Die Telekom konnte bei 2 GHz aktuell vier Frequenzblöcke ergattern, im Bereich 3,6 GHz sind es acht Blöcke. Vodafone hält ebenso vier Blöcke mit 2 GHz, im Bereich 3,6 GHz sind es sieben Blöcke. Im Vergleich dazu kommen Telefónica Deutschland auf 9 Blöcke und 1&1 Drillisch auf 8 Blöcke. Bei den besonders begehrten 2 GHz Frequenzen hat jeder Bieter nur zwei Blöcke. Die Frequenzblöcke haben für Vodafone (1,45 Mrd. Euro) und vor allem für die Telekom (1,69 Mrd. Euro) natürlich auch ihren Preisen. Telefónica Deutschland (1,09 Mrd. Euro) und 1&1 Drillisch (940 Millionen) liegen mit ihren Gesamtgeboten deutlich darunter.
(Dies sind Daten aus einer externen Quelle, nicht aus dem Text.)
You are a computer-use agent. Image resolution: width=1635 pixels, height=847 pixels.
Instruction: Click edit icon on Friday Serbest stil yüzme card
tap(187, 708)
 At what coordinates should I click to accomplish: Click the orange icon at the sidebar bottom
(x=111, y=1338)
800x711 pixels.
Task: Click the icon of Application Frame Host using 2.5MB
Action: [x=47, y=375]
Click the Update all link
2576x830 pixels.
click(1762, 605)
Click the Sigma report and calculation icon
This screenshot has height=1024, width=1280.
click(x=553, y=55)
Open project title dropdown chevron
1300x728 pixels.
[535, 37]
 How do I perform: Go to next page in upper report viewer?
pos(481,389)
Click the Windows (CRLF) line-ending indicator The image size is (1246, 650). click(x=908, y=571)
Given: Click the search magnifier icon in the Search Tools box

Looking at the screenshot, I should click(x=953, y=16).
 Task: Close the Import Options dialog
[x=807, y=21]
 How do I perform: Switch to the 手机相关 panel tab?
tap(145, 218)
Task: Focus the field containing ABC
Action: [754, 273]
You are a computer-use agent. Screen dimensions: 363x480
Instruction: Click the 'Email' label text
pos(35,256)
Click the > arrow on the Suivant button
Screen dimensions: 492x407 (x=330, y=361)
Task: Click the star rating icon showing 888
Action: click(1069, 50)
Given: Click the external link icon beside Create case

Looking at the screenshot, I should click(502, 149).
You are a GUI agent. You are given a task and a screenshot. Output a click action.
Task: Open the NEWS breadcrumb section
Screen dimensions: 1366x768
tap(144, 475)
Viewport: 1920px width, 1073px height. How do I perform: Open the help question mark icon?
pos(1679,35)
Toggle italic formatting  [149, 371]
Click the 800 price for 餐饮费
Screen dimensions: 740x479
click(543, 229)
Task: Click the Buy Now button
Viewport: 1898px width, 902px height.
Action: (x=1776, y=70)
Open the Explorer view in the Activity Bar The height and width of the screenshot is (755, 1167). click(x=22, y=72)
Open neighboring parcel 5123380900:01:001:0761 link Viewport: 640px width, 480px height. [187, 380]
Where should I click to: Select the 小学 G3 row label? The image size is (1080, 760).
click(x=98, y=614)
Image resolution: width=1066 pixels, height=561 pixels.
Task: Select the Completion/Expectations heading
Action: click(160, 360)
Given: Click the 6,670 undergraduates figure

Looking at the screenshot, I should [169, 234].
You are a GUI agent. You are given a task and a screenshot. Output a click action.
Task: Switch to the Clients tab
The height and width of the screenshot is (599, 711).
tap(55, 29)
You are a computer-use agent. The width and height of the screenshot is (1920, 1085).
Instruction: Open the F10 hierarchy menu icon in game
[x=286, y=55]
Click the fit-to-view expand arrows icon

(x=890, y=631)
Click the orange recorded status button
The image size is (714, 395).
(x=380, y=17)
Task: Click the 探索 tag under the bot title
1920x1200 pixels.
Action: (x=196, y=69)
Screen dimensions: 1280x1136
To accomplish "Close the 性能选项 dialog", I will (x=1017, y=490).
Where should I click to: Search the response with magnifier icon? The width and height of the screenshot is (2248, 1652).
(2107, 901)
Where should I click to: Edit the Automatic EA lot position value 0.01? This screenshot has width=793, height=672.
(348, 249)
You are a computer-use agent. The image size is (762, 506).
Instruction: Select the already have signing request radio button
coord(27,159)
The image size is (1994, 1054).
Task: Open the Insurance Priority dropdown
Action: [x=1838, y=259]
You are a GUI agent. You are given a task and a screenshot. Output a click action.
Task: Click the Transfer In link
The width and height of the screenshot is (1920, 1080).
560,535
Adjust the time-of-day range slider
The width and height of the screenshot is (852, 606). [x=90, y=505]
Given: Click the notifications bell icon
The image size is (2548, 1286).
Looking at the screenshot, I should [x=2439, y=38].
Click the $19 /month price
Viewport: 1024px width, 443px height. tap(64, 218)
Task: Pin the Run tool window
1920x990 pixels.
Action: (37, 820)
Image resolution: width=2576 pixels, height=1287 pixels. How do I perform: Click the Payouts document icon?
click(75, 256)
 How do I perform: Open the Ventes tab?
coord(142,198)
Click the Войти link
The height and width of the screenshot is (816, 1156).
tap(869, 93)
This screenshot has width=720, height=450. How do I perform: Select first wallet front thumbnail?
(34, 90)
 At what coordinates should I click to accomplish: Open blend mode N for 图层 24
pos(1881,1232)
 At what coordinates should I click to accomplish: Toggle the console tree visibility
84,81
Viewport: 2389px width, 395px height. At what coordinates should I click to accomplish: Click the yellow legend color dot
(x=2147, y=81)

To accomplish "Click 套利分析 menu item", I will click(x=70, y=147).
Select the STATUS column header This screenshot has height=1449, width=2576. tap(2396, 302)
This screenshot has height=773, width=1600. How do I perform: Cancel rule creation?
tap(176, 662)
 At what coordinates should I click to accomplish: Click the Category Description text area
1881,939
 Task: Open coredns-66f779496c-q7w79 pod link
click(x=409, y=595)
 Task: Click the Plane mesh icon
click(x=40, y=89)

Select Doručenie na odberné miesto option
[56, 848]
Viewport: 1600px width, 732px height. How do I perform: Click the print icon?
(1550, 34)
Bieter mit deutlicher Zurückhaltung bei 5G-Auktion

Die Auktion liegt nach 189 Runden bei 5,29 Mrd. Euro. Die Versteigerung wird für die Bieter teurer als die Auktionen in den Jahren 2010 (4,4 Mrd. Euro) und 2015 (5,1 Mrd. Euro). Der Staat kann sich über höhere Einnahmen freuen, das Ergebnis übertrifft selbst optimistische Prognosen im Vorfeld. Doch für die vier Bieter dürfte mittlerweile die Schmerzgrenze erreicht sein. Seit Runde 170 wird nur noch sehr vorsichtig geboten, es gibt deutliche Signale von Zurückhaltung. Es ist durchaus möglich, dass kommende Woche die 5G-Auktion beendet ist.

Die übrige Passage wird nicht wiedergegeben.